Autoroute A16© Capture d'écran, compte Twitter @JigginoRuss
Autoroute A16

Alors que les employés de My Ferry Link manifestent à Calais provoquant des perturbations importantes du trafic, plusieurs dizaines de migrants tentent de se cacher dans des véhicules pour rejoindre la Grande-Bretagne.

La situation a commencé à déraper ce mardi à Calais, où des centaines de migrants ont essayé de profiter des perturbations du trafic suite à une action des marins pour monter à bord des camions à destination de la Grande-Bretagne et tenter ainsi de passer par le Tunnel sous La Manche. Le Bureau des Affaires étrangères britannique est allé jusqu’à publier une déclaration officielle faisant état d’un «grand nombre de migrants illégaux à ou près de Calais qui peuvent essayer d'entrer illégalement au Royaume-Uni», et appelant les citoyens britanniques qui s’y trouvent à «tenir les portes de leur véhicule fermées pendant la circulation».

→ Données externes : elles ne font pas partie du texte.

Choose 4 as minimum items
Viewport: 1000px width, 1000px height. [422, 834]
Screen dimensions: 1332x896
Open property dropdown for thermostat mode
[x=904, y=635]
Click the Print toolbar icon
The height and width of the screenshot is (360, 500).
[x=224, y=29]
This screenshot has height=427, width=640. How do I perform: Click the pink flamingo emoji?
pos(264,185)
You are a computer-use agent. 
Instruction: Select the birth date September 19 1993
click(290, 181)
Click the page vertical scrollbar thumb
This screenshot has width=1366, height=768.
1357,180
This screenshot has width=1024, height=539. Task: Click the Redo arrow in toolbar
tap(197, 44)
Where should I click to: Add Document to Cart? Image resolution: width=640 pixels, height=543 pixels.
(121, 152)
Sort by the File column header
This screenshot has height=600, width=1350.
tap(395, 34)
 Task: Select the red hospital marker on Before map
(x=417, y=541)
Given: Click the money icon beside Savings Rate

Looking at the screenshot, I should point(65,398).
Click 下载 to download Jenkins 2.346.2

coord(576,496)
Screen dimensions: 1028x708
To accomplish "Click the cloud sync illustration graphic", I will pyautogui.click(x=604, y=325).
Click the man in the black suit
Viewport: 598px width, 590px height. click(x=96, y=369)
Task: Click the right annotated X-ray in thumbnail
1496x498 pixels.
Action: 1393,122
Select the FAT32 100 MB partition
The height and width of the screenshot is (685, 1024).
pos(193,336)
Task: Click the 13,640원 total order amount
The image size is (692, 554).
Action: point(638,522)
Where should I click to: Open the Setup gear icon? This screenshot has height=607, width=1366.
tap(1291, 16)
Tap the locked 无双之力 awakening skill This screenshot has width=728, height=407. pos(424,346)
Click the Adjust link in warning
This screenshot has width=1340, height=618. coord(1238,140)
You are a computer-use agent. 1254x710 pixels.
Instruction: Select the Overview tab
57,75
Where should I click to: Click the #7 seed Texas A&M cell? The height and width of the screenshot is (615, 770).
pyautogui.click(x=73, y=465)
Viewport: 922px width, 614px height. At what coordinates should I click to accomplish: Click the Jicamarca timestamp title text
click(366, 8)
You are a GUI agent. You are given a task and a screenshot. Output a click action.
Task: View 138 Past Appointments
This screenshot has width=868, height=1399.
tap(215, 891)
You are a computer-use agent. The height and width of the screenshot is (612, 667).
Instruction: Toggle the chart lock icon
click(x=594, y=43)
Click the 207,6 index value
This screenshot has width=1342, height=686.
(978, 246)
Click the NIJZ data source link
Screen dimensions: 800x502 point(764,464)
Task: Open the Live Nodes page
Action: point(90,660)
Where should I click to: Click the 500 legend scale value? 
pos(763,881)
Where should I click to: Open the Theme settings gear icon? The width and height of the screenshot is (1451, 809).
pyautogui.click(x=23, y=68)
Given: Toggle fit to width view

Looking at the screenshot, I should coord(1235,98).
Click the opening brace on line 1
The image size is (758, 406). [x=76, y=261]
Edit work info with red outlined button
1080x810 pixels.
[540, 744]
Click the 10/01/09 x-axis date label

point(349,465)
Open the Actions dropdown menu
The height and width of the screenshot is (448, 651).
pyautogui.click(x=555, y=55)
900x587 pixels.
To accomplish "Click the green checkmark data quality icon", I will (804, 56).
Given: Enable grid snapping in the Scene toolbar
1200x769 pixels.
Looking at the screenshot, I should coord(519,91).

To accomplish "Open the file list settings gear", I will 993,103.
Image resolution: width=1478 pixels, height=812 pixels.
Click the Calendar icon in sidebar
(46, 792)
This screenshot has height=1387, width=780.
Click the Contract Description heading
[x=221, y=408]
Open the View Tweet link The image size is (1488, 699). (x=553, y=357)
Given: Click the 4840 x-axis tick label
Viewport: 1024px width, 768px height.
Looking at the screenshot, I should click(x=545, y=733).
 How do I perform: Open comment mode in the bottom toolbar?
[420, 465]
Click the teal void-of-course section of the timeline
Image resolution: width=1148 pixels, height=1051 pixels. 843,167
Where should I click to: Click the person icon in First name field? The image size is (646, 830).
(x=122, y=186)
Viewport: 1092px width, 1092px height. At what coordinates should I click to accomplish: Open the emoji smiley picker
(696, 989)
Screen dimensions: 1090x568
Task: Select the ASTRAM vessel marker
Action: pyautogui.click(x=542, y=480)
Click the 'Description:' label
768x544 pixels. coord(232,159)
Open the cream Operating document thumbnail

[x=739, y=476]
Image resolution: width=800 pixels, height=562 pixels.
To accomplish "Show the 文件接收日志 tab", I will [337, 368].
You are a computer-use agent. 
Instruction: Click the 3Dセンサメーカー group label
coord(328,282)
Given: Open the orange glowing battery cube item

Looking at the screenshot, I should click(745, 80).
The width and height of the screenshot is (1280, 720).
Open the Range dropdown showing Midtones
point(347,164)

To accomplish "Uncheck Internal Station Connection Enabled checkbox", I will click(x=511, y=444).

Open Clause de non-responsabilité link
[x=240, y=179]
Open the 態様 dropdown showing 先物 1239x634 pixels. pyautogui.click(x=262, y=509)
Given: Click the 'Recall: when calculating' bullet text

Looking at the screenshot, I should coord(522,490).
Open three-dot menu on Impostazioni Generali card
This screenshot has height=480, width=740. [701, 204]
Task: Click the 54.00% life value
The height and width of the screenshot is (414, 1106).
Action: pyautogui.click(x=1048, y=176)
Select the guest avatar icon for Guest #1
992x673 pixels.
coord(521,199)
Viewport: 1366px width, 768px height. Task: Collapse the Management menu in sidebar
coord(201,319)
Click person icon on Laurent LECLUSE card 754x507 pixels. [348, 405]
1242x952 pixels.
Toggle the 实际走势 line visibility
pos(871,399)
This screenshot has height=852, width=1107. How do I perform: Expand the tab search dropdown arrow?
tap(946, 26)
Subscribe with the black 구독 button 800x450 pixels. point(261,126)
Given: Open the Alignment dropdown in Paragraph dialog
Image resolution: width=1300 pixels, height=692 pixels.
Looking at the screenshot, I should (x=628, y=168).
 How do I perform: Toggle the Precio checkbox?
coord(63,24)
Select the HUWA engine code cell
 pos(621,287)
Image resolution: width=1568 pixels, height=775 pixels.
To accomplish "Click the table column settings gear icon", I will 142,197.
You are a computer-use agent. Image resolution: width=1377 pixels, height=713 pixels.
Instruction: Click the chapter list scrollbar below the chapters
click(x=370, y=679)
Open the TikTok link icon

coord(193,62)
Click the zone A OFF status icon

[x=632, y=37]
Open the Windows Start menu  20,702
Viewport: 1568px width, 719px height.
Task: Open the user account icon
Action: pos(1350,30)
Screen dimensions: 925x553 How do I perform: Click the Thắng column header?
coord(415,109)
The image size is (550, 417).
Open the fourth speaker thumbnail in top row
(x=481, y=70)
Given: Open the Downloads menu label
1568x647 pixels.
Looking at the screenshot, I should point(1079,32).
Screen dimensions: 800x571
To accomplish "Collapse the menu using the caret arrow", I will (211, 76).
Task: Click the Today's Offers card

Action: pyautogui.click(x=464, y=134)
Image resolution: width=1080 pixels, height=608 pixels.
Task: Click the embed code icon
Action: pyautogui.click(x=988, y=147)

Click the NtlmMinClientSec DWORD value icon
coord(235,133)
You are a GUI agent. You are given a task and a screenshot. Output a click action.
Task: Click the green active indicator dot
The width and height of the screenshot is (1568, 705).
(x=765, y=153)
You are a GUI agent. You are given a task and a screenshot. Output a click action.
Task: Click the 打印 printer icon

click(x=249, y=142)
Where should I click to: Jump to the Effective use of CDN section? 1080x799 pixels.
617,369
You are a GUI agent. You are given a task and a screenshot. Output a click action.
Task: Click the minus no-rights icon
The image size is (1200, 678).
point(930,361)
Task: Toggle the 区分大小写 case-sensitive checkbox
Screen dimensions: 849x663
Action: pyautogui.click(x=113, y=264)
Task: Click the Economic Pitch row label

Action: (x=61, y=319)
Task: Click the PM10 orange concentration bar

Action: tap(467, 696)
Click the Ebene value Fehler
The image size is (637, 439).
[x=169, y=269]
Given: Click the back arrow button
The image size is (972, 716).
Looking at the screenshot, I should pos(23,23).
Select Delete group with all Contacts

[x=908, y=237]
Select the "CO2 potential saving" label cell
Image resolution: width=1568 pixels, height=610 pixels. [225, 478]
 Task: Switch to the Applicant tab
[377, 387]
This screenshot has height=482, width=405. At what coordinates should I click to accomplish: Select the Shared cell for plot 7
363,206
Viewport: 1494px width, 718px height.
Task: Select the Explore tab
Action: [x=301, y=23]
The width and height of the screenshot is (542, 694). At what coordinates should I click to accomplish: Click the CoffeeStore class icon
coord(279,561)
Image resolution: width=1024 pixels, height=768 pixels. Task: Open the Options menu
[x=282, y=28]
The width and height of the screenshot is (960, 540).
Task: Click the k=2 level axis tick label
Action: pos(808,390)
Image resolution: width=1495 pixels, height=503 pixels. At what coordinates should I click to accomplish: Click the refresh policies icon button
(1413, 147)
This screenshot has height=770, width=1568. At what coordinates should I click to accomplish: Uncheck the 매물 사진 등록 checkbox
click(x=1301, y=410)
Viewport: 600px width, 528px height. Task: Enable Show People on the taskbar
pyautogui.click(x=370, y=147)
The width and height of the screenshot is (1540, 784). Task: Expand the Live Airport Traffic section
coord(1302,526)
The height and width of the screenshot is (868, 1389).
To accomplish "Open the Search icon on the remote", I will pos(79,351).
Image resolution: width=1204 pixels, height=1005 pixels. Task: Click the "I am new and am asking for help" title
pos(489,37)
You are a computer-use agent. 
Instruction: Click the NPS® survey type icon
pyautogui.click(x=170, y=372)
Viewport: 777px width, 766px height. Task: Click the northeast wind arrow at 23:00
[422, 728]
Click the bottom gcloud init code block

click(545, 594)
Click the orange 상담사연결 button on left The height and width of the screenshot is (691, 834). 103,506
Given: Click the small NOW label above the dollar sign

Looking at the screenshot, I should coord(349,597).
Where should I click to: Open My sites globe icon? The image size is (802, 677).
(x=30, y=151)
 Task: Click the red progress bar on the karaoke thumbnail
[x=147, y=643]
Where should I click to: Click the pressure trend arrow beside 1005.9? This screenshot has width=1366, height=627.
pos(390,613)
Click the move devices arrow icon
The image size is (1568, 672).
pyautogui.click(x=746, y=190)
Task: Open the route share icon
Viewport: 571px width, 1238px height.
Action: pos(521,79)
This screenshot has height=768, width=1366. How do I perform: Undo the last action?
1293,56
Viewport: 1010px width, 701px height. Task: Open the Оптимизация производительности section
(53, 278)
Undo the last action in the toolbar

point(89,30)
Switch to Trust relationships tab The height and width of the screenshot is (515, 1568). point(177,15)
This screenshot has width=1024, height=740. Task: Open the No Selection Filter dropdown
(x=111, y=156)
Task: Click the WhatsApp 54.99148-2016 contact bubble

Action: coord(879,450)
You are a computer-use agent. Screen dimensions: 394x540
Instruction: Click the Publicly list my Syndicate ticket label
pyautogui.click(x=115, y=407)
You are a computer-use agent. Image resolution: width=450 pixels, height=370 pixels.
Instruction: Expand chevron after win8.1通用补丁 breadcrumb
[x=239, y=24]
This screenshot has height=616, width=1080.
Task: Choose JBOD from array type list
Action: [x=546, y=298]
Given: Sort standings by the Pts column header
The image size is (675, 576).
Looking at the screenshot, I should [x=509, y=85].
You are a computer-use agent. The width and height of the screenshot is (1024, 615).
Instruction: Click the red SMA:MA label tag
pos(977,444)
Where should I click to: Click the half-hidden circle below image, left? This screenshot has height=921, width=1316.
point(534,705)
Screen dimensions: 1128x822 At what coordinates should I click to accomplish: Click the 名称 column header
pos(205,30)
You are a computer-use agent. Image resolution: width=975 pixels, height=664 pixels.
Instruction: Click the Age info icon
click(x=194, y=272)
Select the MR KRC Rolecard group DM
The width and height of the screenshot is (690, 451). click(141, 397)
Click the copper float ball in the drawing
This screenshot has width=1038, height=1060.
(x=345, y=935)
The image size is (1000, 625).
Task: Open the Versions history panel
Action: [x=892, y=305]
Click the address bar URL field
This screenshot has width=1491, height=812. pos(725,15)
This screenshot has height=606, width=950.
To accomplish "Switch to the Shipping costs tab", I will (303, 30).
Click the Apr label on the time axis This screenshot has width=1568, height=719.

Bien que ce moyen de transport ne soit pas nouveau, cette fois des unités de forces de l’ordre supplémentaires ont dû être mobilisées pour empêcher des groupes entiers de migrants de prendre d’assaut des camions, rapporte la correspondante de RT Polly Boiko. Le chaos sur l’autoroute qui conduit vers le tunnel montre la fragilité de la situation à Calais et le désespoir croissant des migrants, dont le nombre aux environs de ville atteint 3 000 personnes.

La crise provoque de plus en plus de désaccords entre les autorités françaises et britanniques, alors que la maire de Calais a appelé depuis la tribune de France Info à l’«incident diplomatique» avec Londres, qui «ne donne pas un sou» pour aider Paris à faire face à l’afflux croissant de migrants cherchant à atteindre le sol britannique.

«On ne peut plus être pris en otage», a déclaré Natacha Bouchart, en déplorant la situation des calaisiens qui «vivent depuis plus de dix ans dans ces conditions». D’après la responsable, il faut exiger que le Royaume-Uni adhère aux accords de Schengen, «soit qu’ils changent les règles d’accueil, en mettant en place des dispositions plus drastiques».

De son côté, l’ambassadeur de Grande-Bretagne à Paris Sir Peter Ricketts a répondu à ces propos en évoquant les 15 millions d’euros débloqués par les autorités britanniques notamment pour «améliorer la sécurité et la fluidité du port de Calais». «Nous sommes convaincus de faire tout notre possible pour répondre à la situation à Calais, nous travaillons de très près avec les autorités locales, mais la sécurité dans la ville reste la responsabilité des autorités françaises», a estimé Sir Ricketts, interrogé par La Voix du nord.

Un trafic illégal de migrants à Calais

Entretemps, la procureur adjointe de la cour de Calais Julie Colaert a annoncé sur les ondes de la BBC qu’environ 100 citoyens britanniques avaient été emprisonnés l’année passée à Calais pour avoir essayé de faire passer discrètement des migrants en Grande-Bretagne.

«Le nombre de trafiquants anglais augmente chaque année», selon Julie Colaert, alors que le taux de citoyens britanniques arrêtés pour s'être livré au trafic de migrants a atteint 25 %. Un taux dépassé uniquement par les originaires d'Europe de l’est.

Apparemment, les migrants seraient prêts à payer très cher à ces trafiquants «qui promettent un passage sûr», a ajouté Colaert.